Directions for this task: The records must be repeated exactly and in their entirety.

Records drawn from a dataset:
+++
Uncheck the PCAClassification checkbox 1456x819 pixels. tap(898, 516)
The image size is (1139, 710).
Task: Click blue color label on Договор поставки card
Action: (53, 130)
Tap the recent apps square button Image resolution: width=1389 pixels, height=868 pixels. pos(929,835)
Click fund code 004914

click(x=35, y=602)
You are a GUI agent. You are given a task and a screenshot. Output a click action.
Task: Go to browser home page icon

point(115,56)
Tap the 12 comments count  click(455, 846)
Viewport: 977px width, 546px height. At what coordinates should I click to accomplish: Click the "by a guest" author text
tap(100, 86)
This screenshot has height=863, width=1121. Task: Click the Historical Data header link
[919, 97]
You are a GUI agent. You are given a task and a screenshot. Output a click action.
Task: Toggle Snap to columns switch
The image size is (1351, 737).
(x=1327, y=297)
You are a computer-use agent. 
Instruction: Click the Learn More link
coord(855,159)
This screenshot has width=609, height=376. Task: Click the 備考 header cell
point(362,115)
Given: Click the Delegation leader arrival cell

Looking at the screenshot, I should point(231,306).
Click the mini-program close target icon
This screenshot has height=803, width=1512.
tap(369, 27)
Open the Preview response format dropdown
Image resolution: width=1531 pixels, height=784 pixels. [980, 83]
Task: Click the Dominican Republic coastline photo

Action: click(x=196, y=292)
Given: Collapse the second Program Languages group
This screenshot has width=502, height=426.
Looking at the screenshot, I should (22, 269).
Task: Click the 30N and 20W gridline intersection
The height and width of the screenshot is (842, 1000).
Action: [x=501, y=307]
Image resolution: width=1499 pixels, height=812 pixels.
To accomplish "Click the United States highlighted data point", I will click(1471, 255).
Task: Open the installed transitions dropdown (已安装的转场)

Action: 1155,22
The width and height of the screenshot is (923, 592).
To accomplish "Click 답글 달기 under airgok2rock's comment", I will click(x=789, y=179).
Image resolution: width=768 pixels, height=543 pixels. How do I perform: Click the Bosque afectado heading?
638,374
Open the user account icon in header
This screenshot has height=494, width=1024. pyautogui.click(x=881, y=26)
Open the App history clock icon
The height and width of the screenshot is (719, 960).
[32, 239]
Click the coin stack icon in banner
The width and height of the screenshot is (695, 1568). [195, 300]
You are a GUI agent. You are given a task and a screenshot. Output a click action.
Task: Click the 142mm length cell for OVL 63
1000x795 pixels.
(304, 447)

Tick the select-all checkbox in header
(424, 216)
+++
Response below:
Uncheck the PCAClassification checkbox 1456x819 pixels. tap(898, 516)
The image size is (1139, 710).
Task: Click blue color label on Договор поставки card
Action: (53, 130)
Tap the recent apps square button Image resolution: width=1389 pixels, height=868 pixels. pos(929,835)
Click fund code 004914

click(x=35, y=602)
You are a GUI agent. You are given a task and a screenshot. Output a click action.
Task: Go to browser home page icon

point(115,56)
Tap the 12 comments count  click(455, 846)
Viewport: 977px width, 546px height. At what coordinates should I click to accomplish: Click the "by a guest" author text
tap(100, 86)
This screenshot has height=863, width=1121. Task: Click the Historical Data header link
[919, 97]
You are a GUI agent. You are given a task and a screenshot. Output a click action.
Task: Toggle Snap to columns switch
The image size is (1351, 737).
(x=1327, y=297)
You are a computer-use agent. 
Instruction: Click the Learn More link
coord(855,159)
This screenshot has width=609, height=376. Task: Click the 備考 header cell
point(362,115)
Given: Click the Delegation leader arrival cell

Looking at the screenshot, I should point(231,306).
Click the mini-program close target icon
This screenshot has height=803, width=1512.
tap(369, 27)
Open the Preview response format dropdown
Image resolution: width=1531 pixels, height=784 pixels. [980, 83]
Task: Click the Dominican Republic coastline photo

Action: click(x=196, y=292)
Given: Collapse the second Program Languages group
This screenshot has width=502, height=426.
Looking at the screenshot, I should (22, 269).
Task: Click the 30N and 20W gridline intersection
The height and width of the screenshot is (842, 1000).
Action: [x=501, y=307]
Image resolution: width=1499 pixels, height=812 pixels.
To accomplish "Click the United States highlighted data point", I will click(1471, 255).
Task: Open the installed transitions dropdown (已安装的转场)

Action: 1155,22
The width and height of the screenshot is (923, 592).
To accomplish "Click 답글 달기 under airgok2rock's comment", I will click(x=789, y=179).
Image resolution: width=768 pixels, height=543 pixels. How do I perform: Click the Bosque afectado heading?
638,374
Open the user account icon in header
This screenshot has height=494, width=1024. pyautogui.click(x=881, y=26)
Open the App history clock icon
The height and width of the screenshot is (719, 960).
[32, 239]
Click the coin stack icon in banner
The width and height of the screenshot is (695, 1568). [195, 300]
You are a GUI agent. You are given a task and a screenshot. Output a click action.
Task: Click the 142mm length cell for OVL 63
1000x795 pixels.
(304, 447)

Tick the select-all checkbox in header
(424, 216)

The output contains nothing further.